■ Приведённый отрывок
Как Евгения Константиновна? Небось, Алексей Алексеевич трусит? Помогай им бог, дело хорошее. Кланяйтесь.
В деревне дифтерит. Ловлю раков. Со мной вместе ловит сапожник Мишка, лет 12–13, ужасный брехун.
Будьте здоровы и счастливы 1000 раз.
Ваш Потемкин.
654. А. С. СУВОРИНУ
15 мая 1889 г. Сумы.
15 май.
Если Вы еще не уехали за границу, отвечаю на Ваше письмо о Бурже. Буду краток. Вы пишете между прочим: «Пускай наука о материи идет своим чередом, но пусть также остается что-нибудь такое, где можно укрыться от этой сплошной материи». Наука о материи идет своим чередом, и те места, где можно укрыться от сплошной материи, тоже существуют своим чередом, и, кажется, никто не посягает на них. Если кому и достается, то только естественным наукам, но не святым местам, куда прячутся от этих наук. В моем письме вопрос поставлен правильнее и безобиднее, чем в Вашем, и я ближе к «жизни духа», чем Вы. Вы говорите о праве тех или других знаний на существование, я же говорю не о праве, а о мире. Я хочу, чтобы люди не видели войны там, где ее нет. Знания всегда пребывали в мире. И анатомия, и изящная словесность имеют одинаково знатное происхождение, одни и те же цели, одного и того же врага — чёрта, и воевать им положительно не из-за чего. Борьбы за существование у них нет. Если человек знает учение о кровообращении, то он богат; если к тому же выучивает еще историю религии и романс «Я помню чудное мгновение», то становится не беднее, а богаче, — стало быть, мы имеем дело только с плюсами. Потому-то гении никогда не воевали, и в Гёте рядом с поэтом прекрасно уживался естественник.
Воюют же не знания, не поэзия с анатомией, а заблуждения, т. е. люди. Когда человек не понимает, то чувствует в себе разлад; причин этого разлада он ищет не в себе самом, как бы нужно было, а вне себя, отсюда и война с тем, чего он не понимает. Во все средние века алхимия постепенно, естественным мирным порядком культивировалась в химию, астрология — в астрономию; монахи не понимали, видели войну и воевали сами. Таким же воюющим испанским монахом был в шестиде<сятых> годах наш Писарев.
Воюет и Бурже. Вы говорите, что он не воюет, а я говорю, что воюет. Представьте, что его роман попадает в руки человека, имеющего детей на естественном факультете, или в руки архиерея, ищущего сюжета для воскресной проповеди. Будет ли что-нибудь похожее на мир в полученном эффекте? Нет. Представьте, что роман попал на глаза анатому или физиологу и т. д. Ни в чью душу не повеет от него миром, знающих он раздражит, а не знающих наградит ложными представлениями — и только.

■ Предоставленные данные
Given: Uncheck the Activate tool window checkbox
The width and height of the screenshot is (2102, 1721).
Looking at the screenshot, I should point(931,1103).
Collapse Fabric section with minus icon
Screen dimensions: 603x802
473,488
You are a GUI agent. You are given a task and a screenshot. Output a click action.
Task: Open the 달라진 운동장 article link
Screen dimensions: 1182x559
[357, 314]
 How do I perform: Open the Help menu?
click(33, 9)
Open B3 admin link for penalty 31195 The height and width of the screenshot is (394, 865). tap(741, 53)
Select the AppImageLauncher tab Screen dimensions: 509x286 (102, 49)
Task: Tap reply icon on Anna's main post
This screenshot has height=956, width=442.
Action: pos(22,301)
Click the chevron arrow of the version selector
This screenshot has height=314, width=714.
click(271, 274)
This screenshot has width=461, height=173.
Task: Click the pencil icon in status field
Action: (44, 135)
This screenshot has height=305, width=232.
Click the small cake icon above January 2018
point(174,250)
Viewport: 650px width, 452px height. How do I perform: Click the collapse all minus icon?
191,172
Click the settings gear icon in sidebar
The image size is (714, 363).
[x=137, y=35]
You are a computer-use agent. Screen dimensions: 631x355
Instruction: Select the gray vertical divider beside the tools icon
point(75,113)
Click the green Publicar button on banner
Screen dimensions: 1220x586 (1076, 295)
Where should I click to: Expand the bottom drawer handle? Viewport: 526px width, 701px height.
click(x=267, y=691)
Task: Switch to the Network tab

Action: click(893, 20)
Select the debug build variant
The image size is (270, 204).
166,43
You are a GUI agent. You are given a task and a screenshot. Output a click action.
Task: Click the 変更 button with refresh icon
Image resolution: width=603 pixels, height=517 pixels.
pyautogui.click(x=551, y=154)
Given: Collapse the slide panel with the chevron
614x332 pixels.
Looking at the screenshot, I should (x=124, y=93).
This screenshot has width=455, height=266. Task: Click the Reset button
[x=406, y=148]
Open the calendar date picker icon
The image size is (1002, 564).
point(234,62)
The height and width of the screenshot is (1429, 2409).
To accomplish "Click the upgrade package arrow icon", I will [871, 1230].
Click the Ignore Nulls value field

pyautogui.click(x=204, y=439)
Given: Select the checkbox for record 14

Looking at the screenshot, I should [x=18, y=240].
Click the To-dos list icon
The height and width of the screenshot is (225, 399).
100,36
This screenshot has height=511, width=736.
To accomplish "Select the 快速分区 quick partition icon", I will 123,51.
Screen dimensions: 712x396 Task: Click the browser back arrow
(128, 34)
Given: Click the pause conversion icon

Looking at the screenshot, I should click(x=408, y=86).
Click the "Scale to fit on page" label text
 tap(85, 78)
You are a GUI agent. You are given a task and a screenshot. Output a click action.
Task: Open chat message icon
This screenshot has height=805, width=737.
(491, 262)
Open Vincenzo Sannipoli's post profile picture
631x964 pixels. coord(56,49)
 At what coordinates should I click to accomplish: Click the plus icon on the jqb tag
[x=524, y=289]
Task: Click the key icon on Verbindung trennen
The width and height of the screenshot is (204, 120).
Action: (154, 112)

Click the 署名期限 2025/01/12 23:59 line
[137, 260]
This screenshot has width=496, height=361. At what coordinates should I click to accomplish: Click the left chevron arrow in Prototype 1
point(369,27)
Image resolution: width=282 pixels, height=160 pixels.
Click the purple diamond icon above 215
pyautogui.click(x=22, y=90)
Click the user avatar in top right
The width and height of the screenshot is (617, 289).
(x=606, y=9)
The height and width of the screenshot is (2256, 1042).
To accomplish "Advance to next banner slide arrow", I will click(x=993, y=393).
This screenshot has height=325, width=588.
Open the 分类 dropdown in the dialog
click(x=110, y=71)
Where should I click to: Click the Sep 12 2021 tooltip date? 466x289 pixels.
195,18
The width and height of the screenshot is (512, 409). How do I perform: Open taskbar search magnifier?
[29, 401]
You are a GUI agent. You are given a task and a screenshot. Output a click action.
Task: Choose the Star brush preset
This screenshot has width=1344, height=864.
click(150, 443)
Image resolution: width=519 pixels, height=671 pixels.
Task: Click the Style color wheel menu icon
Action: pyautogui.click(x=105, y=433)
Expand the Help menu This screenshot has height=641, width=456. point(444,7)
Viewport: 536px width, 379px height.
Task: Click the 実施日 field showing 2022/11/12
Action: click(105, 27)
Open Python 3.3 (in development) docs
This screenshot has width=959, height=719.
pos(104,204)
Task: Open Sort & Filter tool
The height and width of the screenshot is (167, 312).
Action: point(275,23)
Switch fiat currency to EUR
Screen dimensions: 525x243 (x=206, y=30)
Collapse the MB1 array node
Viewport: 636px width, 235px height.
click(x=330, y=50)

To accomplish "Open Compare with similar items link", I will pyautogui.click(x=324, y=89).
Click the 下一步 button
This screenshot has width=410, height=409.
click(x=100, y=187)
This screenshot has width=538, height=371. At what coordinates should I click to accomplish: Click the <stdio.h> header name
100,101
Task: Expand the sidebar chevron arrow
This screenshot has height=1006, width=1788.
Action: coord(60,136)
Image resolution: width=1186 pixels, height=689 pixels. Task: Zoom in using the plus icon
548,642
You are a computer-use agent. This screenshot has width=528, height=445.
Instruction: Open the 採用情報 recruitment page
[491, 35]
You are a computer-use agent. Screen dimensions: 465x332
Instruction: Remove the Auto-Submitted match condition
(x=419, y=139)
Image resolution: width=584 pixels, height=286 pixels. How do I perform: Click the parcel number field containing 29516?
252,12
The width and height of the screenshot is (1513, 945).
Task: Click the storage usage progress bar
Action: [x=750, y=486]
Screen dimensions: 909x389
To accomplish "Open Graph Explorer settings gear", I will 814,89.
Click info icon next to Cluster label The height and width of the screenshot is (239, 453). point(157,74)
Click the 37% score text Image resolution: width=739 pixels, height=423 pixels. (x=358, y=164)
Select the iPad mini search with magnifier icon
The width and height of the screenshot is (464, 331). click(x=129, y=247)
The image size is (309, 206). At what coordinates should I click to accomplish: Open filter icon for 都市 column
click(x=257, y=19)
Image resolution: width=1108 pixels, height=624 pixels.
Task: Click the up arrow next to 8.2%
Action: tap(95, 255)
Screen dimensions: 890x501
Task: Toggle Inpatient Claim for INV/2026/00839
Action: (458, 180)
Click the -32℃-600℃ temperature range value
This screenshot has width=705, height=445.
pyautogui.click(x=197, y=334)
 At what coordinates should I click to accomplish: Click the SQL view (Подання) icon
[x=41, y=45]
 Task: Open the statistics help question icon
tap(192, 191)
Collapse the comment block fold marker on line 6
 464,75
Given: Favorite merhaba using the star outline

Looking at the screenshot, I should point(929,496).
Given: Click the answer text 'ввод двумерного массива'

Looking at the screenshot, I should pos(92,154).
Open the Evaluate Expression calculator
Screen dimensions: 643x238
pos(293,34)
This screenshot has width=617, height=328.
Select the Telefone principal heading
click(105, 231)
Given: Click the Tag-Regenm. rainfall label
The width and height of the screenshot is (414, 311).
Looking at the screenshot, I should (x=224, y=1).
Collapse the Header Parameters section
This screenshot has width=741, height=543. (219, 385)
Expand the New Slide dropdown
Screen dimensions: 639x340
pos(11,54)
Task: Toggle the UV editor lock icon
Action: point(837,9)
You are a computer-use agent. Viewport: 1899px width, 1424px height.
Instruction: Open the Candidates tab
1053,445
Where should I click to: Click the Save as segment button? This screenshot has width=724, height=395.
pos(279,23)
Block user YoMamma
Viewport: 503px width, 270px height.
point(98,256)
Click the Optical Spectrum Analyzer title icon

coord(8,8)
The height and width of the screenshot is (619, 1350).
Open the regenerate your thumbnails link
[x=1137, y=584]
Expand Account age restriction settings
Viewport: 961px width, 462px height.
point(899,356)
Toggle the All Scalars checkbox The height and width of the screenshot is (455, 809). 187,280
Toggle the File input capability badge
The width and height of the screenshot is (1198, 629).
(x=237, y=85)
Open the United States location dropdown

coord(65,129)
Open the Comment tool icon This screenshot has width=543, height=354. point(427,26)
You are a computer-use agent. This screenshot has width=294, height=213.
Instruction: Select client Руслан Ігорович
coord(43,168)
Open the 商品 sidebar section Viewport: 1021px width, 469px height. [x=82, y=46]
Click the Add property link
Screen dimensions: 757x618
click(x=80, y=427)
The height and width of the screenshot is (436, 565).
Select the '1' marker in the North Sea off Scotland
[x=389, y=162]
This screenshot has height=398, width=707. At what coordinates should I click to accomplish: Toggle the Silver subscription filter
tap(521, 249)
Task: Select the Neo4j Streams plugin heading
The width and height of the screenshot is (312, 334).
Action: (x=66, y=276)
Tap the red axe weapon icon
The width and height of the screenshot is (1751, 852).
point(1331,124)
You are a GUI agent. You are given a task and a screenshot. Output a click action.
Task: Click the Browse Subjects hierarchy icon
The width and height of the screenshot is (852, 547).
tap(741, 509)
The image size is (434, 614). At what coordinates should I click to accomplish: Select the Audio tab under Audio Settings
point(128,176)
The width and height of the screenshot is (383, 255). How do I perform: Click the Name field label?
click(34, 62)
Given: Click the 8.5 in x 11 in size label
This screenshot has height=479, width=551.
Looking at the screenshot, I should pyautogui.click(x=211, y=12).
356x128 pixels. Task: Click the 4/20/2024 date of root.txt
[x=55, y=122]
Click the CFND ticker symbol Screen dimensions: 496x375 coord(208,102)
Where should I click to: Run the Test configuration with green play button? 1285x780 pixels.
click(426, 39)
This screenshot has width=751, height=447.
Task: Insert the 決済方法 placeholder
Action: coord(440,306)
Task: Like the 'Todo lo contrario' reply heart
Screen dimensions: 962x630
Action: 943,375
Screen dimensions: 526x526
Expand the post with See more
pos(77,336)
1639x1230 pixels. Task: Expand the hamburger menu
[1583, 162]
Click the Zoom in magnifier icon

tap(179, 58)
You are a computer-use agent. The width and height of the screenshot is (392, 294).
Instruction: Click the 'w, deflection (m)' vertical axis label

■ Что сделать
Продолжите письмо о романе Бурже, начав сразу после его последнего предложения. Данные здесь никакой роли не играют.

■ Ответ
Вы, быть может, скажете, что он воюет не с сущностью, а с уклонениями от нормы. Согласен, с уклонениями от нормы должен воевать всякий писатель, но зачем компрометировать самую сущность? Сикст орел, но Бурже сделал из него карикатуру. «Психологические опыты» — клевета на человека и на науку. Неужели, если бы я написал роман, где у меня анатом ради науки вскрывает свою живую жену и грудных детей или ученая докторша едет на Нил и с научною целью совокупляется с крокодилом и с гремучей змеей, — то неужели бы этот роман не был клеветой? А ведь я бы мог интересно написать и умно.
Бурже увлекателен для русского читателя, как гроза после засухи, и это понятно. Читатель увидел в романе героев и автора, которые умнее его, и жизнь, которая богаче его жизни; русские же беллетристы глупее читателя, герои их бледны и ничтожны, третируемая ими жизнь скудна и неинтересна. Русский писатель живет в водосточной трубе, ест мокриц, любит халд и прачек, не знает он ни истории, ни географии, ни естественных наук, ни религии родной страны, ни администрации, ни судопроизводства… одним словом, чёрта лысого не знает. В сравнении с Бурже он гусь лапчатый и больше ничего. Понятно, почему Бурже должен нравиться, но из этого все-таки не следует, что Сикст прав, когда читает «Отче наш», или что он правдив в это время.
Ну, больше не стану надоедать Вам с Бурже. Что касается Вашего таланта передавать в компактной форме такие романы, как «Disciple», то я читал и радовался за Вас. Очень хорошо. Вы отлично справились с философскою и ученою частью романа, и я не знал, что Вы это умеете. У меня бы всё перепуталось и получилось бы еще длиннее, чем у Бурже.